We have described a pediatric case with novel compound heterozygous mutations of TRPM6, two of which also introduced a stop codon, namely the codon TGA/TAA. The mutations in the present case are predicted to cause premature termination of TRPM6 coding. Theoretically, the mutated TRPM6 proteins in the present case are associated with loss of biological channel activity. TRPM6 comprises 39 exons and encodes a large protein of 2022 amino acids7. The TRPM6 protein consists of six transmembrane segments as well as N-terminal and C-terminal domains. The p.Gln495 position of the amino acid sequence in the TRPM6 protein is located in the intracellular N-terminal domain. The p.Gln495* mutation predicts a truncated version of the TRPM6 protein that does not contain part of the magnesium-ion gating channel. This prediction suggests a loss-of-function mutation. However, the p.Trp905* mutation due to a frameshift nucleotide change (c.2715del) is located in the cytoplasmic loop of the TRPM6 protein. The TRPM6 protein that results from the p.Trp905*mutation is also predicted to be non-functional. In addition, we found that the two mutations were novel mutations according to databases.

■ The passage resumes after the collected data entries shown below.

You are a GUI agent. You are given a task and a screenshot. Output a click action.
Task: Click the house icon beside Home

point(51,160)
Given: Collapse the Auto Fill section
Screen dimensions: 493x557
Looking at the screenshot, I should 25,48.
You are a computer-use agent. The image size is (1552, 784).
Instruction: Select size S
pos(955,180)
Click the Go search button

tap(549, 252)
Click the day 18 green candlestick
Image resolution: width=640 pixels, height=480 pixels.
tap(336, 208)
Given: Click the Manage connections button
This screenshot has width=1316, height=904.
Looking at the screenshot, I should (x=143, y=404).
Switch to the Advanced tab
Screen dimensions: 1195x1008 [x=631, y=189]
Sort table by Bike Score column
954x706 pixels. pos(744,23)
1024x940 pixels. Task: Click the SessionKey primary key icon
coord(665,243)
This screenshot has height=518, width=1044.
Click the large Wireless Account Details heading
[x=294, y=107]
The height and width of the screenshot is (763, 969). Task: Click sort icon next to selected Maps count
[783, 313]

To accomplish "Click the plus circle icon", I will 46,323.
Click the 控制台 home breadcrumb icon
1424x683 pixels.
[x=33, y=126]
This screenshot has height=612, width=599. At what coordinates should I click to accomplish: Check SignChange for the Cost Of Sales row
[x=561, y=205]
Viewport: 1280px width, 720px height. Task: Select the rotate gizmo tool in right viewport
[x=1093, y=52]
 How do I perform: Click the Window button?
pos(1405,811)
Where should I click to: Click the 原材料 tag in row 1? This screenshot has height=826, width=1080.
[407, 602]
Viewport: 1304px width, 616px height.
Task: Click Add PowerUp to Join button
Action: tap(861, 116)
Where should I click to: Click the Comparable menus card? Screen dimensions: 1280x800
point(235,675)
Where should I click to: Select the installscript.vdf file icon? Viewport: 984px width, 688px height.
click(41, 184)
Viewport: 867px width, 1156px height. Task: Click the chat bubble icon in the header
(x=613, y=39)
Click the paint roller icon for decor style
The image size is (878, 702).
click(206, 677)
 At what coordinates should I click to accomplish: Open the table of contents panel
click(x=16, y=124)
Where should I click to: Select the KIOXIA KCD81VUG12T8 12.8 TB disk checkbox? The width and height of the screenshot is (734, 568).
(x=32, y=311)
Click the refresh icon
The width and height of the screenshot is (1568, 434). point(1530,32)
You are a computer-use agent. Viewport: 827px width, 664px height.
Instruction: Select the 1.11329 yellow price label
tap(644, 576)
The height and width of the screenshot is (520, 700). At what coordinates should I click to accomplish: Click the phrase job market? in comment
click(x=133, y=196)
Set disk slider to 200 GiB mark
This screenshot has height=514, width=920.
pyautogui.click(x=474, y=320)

HOMG1 patients primarily exhibit impairment of intestinal absorption of magnesium3. Indeed, the initial value of FEMg on admission was extremely low in the current patient. FEMg increased to nearly the upper limit of the normal range when intravenous infusion of magnesium was continued. These findings suggested that renal magnesium reabsorption was also impaired in the patient. However, magnesium leakage in the kidney will lead to difficulty in achieving normal magnesium levels even if adequate supplemental treatment of magnesium is given orally in patients with HOMG1, as was observed in the present patient.

The index patient is a sporadic case of HOMG1 with a typical clinical presentation including refractory seizures. In general, magnesium greatly contributes to PTH release through cAMP elevation by adenylate cyclase activation in the presence of magnesium in the parathyroid gland8. Therefore, secondary hypocalcemia subsequently occurs in patients with HOMG19. In that context, it is a clinical observation of great interest that serum intact PTH was elevated in the current case, although previous HOMG1 cases have shown inappropriately low levels of serum intact PTH despite hypocalcemia10. In the current case, the initial data of a low level of serum 25-hydroxyvitamin D3 and roentgenogram findings supported a diagnosis of calcipenic rickets induced by vitamin D3 deficiency. Moreover, we considered that serum calcium levels were dependent on magnesium administration in the current case. With respect to vitamin D3 metabolism, magnesium plays an essential role in the activation of 25-hydroxylase, which converts vitamin D3 to 25-hydroxyvitamin D311. We speculated that magnesium deficiency could lead to secondary dysregulation of vitamin D3 metabolism.